Henriette v. Knebel an Karl Ludwig v. Knebel, Weimar, 5. 3. 1808

[Weimar] Sonnabend den 5. März 1808.
Unser „Attila“ ist nicht sehr vorgerückt, und wir haben das letztemal nur einen Akt, nämlich den dritten, der etwas lang ist, angehört. Das nächstemal wird sein Einzug in Rom und sein Auszug aus der Welt wohl zusammen kommen. Er hat sich einem weiblichen Dämon anvertraut, einer gewissen Prinzeß Hildegunde, deren Eltern er vertrieben und den Bräutigam erschlagen hat.

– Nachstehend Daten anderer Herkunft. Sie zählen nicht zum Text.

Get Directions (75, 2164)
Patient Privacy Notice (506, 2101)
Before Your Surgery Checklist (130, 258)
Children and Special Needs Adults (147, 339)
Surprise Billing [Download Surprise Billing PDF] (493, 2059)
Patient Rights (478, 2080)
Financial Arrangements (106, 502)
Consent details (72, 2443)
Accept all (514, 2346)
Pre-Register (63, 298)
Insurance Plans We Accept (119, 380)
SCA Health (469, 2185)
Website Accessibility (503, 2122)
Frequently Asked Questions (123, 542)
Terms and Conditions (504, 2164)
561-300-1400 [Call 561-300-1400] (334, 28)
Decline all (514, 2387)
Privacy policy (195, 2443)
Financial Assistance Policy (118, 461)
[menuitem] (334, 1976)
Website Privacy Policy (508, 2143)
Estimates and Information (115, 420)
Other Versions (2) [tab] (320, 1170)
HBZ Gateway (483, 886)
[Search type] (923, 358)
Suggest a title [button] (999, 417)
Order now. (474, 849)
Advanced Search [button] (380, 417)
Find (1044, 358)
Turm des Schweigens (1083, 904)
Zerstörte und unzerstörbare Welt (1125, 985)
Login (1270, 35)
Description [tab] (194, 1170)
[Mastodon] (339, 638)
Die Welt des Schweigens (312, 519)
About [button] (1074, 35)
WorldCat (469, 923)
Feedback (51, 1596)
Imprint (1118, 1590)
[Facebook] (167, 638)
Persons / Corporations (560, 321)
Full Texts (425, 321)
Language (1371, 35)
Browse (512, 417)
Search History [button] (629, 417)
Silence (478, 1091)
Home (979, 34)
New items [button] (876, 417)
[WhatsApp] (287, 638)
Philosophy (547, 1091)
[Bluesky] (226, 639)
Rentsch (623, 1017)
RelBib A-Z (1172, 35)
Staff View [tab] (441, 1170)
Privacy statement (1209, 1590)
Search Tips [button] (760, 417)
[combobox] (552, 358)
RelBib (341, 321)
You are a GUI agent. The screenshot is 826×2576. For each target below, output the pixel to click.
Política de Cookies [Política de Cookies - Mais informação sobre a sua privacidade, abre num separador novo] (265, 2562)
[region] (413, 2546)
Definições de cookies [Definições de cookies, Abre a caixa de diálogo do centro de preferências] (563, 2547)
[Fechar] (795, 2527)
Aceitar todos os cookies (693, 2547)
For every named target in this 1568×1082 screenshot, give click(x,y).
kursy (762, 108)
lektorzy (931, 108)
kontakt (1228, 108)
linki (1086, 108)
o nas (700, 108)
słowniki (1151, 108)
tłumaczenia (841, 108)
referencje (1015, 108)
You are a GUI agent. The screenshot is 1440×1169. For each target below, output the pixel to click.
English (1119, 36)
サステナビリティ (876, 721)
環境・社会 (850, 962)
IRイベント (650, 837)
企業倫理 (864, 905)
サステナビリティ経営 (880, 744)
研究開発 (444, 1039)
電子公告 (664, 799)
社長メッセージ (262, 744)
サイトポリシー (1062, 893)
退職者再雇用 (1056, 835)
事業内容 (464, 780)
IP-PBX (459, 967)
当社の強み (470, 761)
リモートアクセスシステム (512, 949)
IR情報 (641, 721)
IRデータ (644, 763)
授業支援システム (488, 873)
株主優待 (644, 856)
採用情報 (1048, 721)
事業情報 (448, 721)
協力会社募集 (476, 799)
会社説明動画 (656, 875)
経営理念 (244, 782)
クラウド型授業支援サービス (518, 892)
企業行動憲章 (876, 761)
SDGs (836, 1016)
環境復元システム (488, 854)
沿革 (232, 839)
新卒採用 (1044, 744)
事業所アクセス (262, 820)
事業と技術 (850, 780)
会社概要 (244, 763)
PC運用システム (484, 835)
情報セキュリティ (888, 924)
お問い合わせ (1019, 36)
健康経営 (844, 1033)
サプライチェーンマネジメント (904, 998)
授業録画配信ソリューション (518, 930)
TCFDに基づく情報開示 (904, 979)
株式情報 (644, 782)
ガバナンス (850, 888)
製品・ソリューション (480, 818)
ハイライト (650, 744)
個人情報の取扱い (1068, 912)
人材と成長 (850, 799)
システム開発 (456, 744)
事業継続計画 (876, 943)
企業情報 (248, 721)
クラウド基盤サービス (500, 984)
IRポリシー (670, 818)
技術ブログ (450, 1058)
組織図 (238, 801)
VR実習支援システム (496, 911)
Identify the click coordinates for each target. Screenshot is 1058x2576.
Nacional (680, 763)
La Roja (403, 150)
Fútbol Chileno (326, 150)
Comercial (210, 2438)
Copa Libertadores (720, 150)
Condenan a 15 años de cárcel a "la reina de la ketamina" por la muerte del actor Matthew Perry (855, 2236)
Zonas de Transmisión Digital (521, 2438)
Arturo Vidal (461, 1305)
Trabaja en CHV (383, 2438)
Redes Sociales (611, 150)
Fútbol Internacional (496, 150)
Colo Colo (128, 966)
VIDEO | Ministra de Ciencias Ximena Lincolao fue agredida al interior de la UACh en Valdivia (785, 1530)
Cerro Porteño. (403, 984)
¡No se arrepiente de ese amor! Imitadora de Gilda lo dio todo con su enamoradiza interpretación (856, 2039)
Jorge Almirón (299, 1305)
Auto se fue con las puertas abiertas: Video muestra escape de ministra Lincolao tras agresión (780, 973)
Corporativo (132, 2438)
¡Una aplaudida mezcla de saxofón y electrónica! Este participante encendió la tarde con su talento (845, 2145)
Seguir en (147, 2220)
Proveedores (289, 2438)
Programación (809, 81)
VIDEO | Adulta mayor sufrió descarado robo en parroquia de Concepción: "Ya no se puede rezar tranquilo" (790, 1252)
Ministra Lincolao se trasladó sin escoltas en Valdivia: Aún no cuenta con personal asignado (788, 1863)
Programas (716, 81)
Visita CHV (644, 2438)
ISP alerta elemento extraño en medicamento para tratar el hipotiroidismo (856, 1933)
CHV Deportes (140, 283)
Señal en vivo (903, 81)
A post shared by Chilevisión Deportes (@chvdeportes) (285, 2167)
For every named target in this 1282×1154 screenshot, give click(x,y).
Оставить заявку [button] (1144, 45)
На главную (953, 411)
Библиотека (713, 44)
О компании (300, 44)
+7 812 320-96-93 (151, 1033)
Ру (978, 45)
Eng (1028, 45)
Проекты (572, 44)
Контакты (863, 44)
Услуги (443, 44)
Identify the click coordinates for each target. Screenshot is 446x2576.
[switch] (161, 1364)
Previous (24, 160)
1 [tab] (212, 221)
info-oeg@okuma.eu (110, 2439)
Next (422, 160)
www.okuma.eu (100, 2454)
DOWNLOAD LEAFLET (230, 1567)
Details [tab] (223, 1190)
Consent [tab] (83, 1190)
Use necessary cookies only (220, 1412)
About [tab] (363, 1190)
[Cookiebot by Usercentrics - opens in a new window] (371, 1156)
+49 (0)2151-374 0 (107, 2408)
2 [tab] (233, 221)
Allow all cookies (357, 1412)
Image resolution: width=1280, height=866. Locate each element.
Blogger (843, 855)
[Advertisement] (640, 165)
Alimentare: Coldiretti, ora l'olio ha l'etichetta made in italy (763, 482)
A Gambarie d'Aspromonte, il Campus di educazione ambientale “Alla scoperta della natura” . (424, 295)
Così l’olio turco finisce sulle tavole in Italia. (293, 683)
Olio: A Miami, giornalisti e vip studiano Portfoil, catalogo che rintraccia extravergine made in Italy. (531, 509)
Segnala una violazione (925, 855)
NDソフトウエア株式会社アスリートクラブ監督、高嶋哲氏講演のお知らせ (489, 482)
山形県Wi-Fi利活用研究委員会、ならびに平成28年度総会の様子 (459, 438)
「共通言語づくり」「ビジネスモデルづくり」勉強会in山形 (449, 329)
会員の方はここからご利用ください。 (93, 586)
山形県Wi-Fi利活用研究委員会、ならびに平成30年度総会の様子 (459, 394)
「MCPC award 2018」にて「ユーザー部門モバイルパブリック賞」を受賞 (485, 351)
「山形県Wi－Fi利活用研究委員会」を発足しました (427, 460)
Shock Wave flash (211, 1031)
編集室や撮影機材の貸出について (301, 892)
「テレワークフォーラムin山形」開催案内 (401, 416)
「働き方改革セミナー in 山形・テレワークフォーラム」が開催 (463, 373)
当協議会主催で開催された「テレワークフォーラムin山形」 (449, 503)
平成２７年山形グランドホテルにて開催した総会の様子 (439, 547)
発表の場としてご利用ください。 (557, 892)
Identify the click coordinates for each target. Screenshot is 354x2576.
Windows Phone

Diese folgt und verbindet sich mit ihm, um ihn auf einmal recht ins Verderben zu stürzen. Sie ist ein Ungeheuer von Rache und Verstellung, wogegen Attila noch recht honnet erscheint, daß er einen wohl dauern könnte. Für solches Mitleiden wird Napoleon sich zu hüten wissen, wie ich glaube. Es sind einige ganz vorzüglich schöne Stellen in dem Stück, doch bitte ich Gott, daß ich es, wegen der schrecklichen Länge, niemals auf dem Theater sehen möge. Bis jetzt ist auch noch nichts Mystisches vorgekommen, aber Goethe, dem ich meine Freude darüber bezeigen wollte, sagt, daß alles auf die Letzt käme und daß wir keineswegs verschont würden.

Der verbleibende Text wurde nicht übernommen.